[What this task involves]: Copy every line of the data that includes the string "agent".

[Recorded information]:
★ ★ ★ ★
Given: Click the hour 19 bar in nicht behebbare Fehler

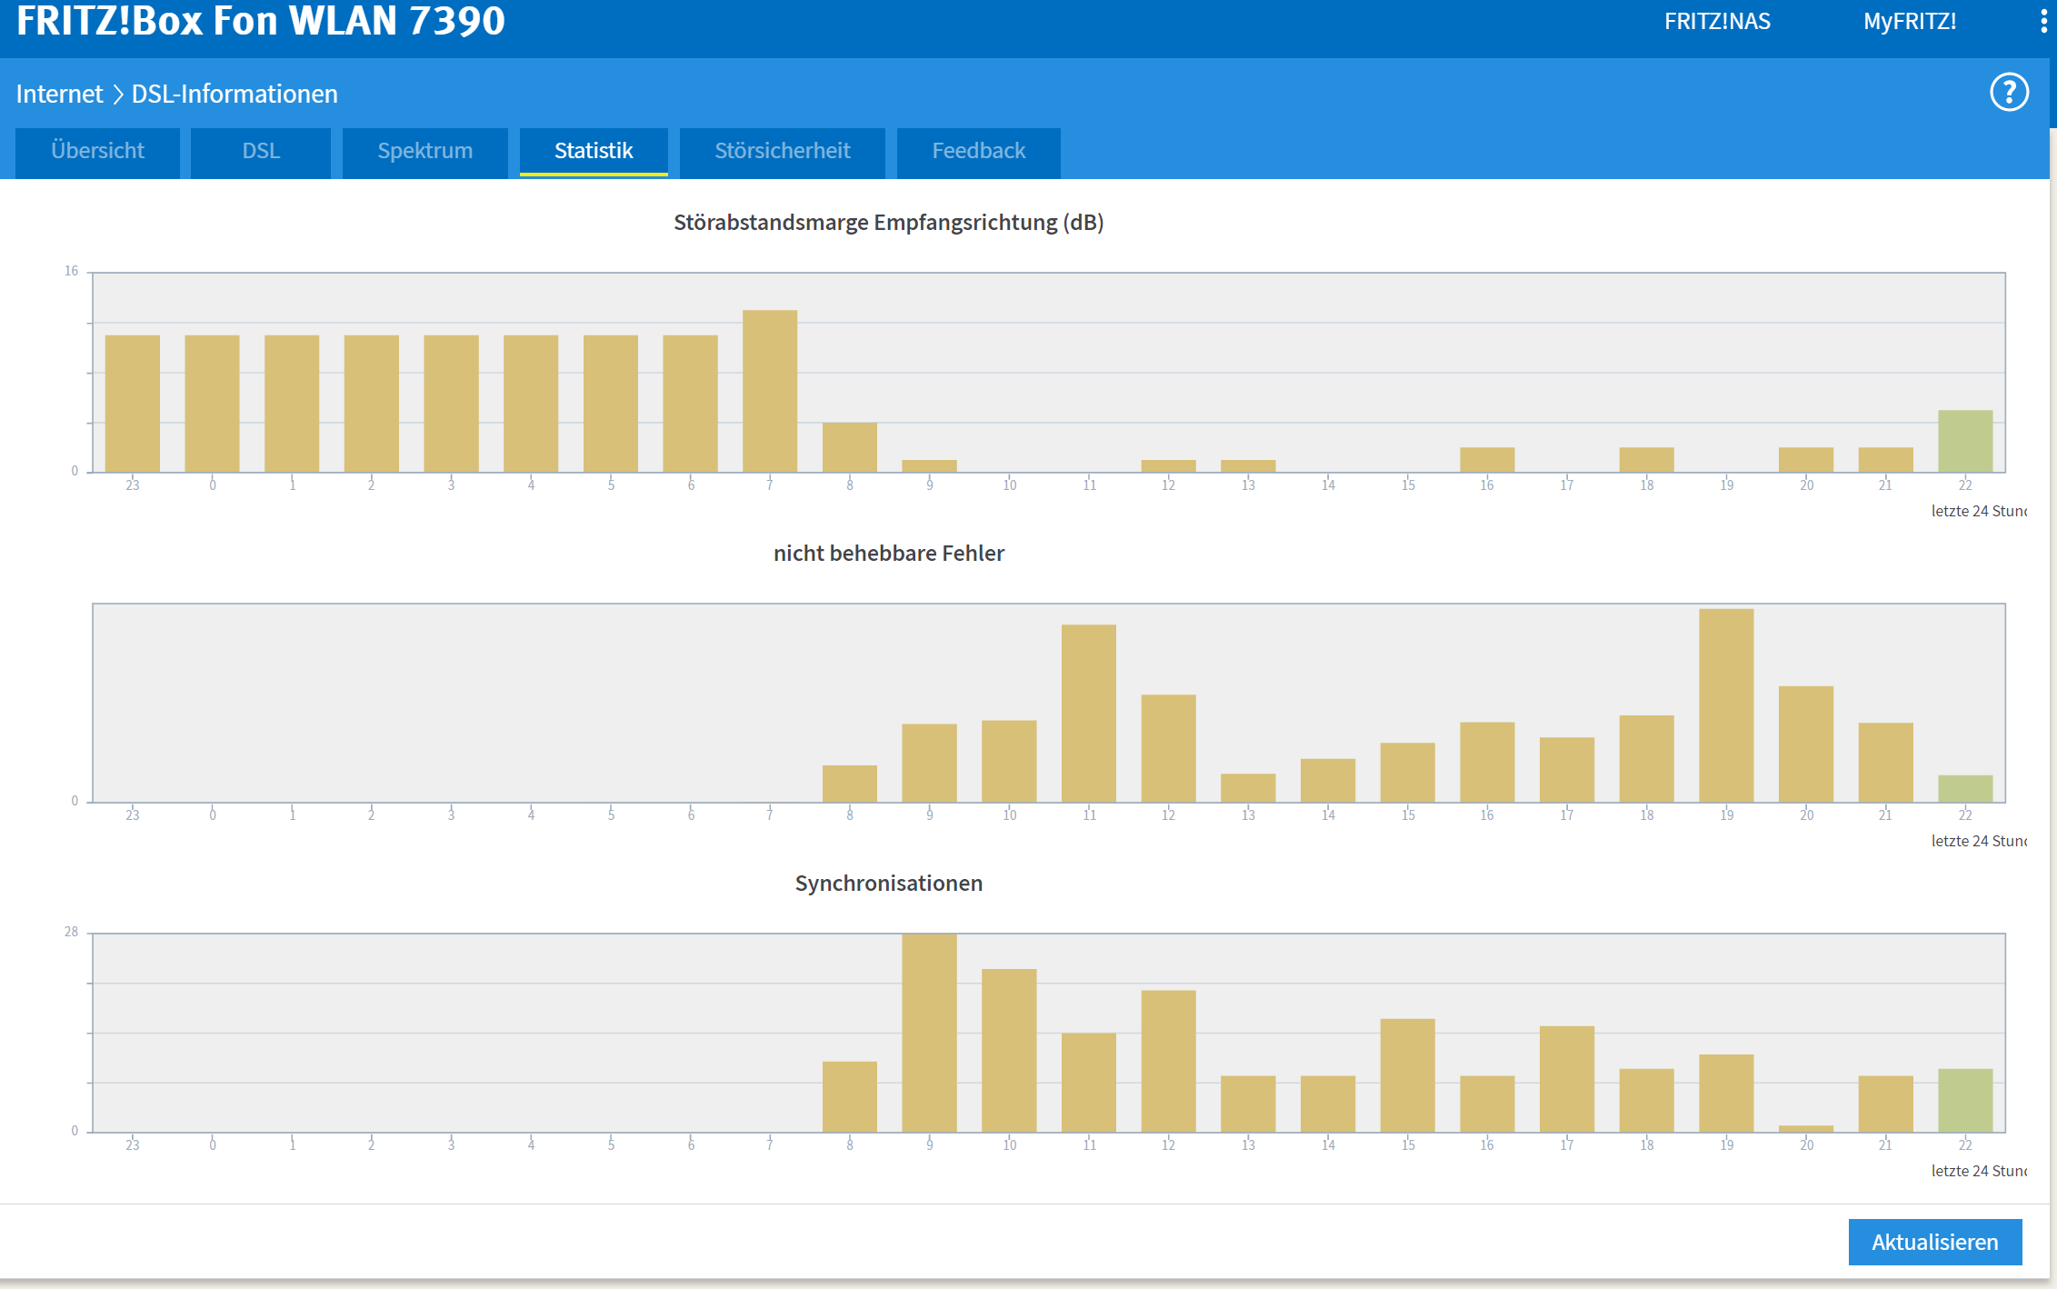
★ ★ ★ ★
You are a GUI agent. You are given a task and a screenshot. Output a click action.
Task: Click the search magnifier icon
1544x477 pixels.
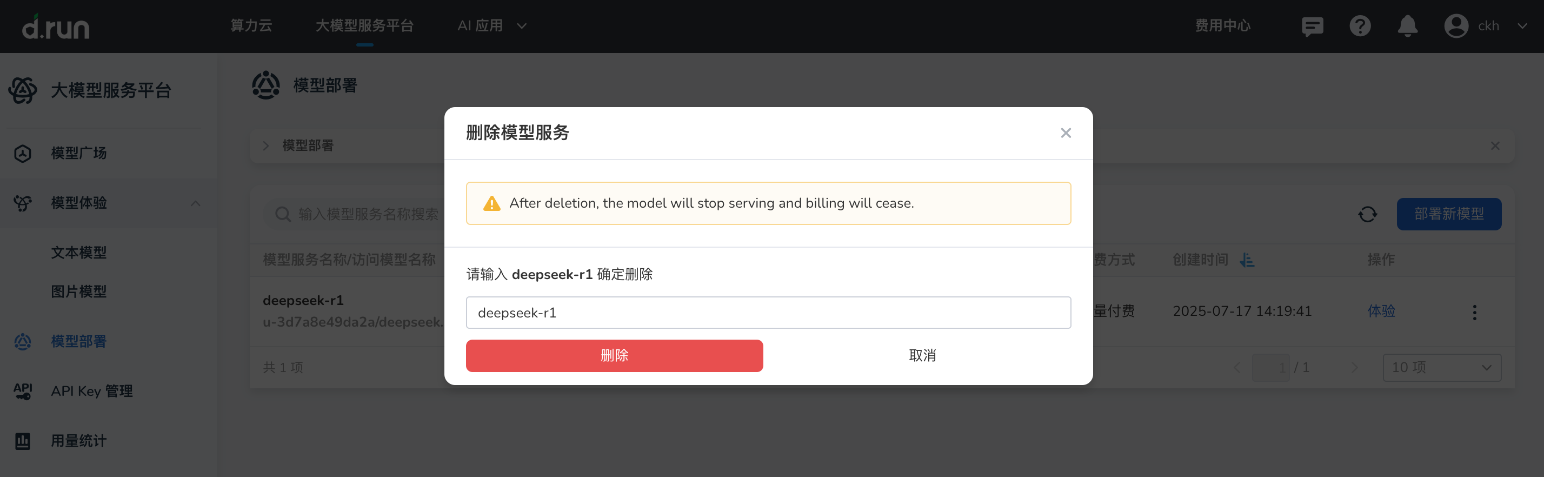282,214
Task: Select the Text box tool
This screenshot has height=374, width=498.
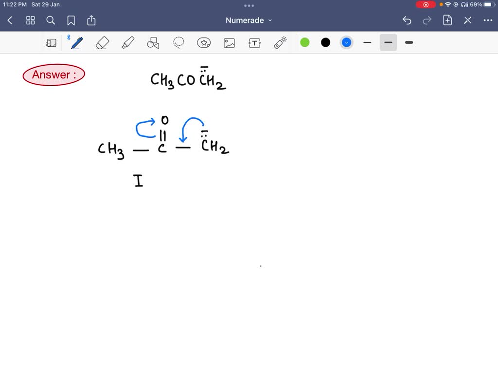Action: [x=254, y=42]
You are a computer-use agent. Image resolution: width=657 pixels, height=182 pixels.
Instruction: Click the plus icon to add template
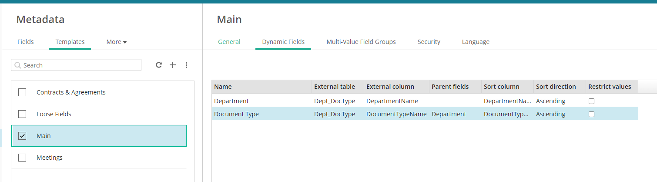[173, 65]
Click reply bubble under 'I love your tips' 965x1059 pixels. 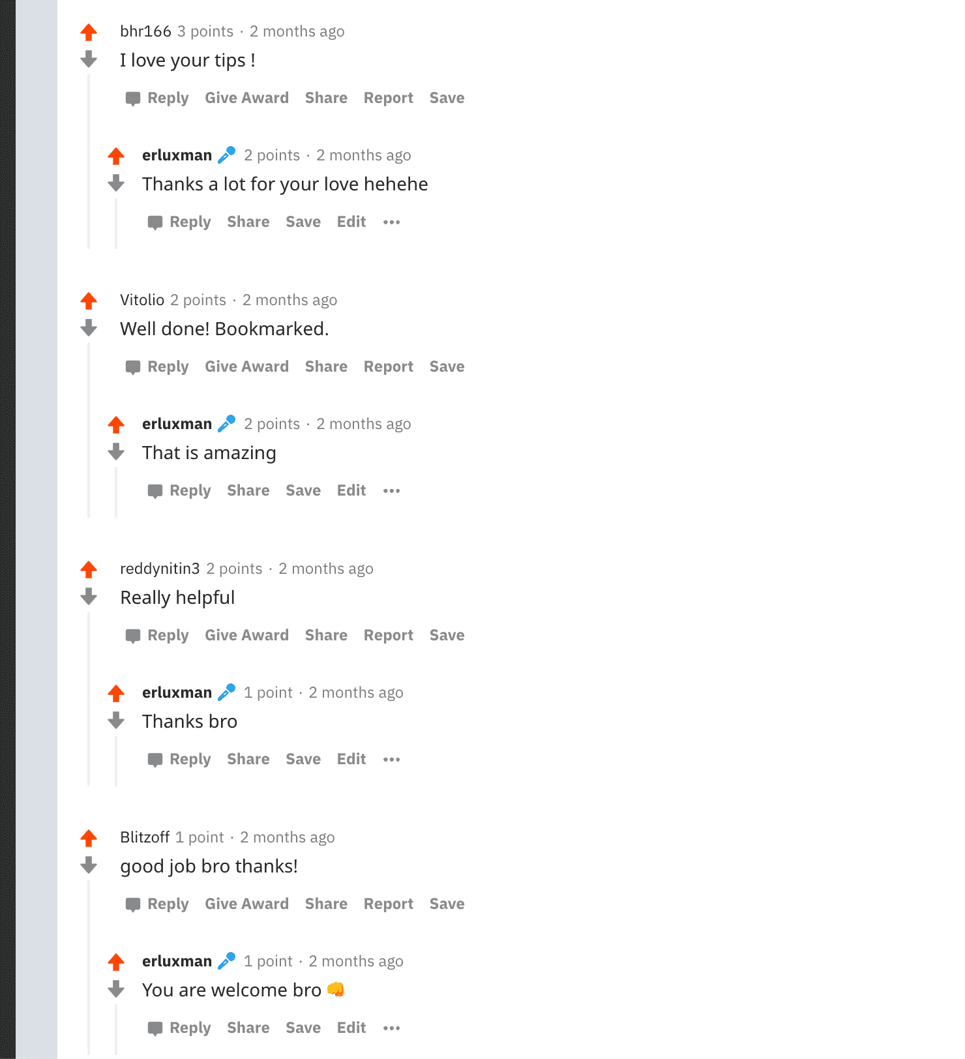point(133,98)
★ ★ ★ ★
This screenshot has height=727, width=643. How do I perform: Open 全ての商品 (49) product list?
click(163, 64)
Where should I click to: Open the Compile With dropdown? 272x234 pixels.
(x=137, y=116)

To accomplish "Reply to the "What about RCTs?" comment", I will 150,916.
★ ★ ★ ★
[Exercise response]:
You are a GUI agent. You are given a task and a screenshot. Output a click action.
You are a computer-use agent. Image resolution: width=657 pixels, height=182 pixels.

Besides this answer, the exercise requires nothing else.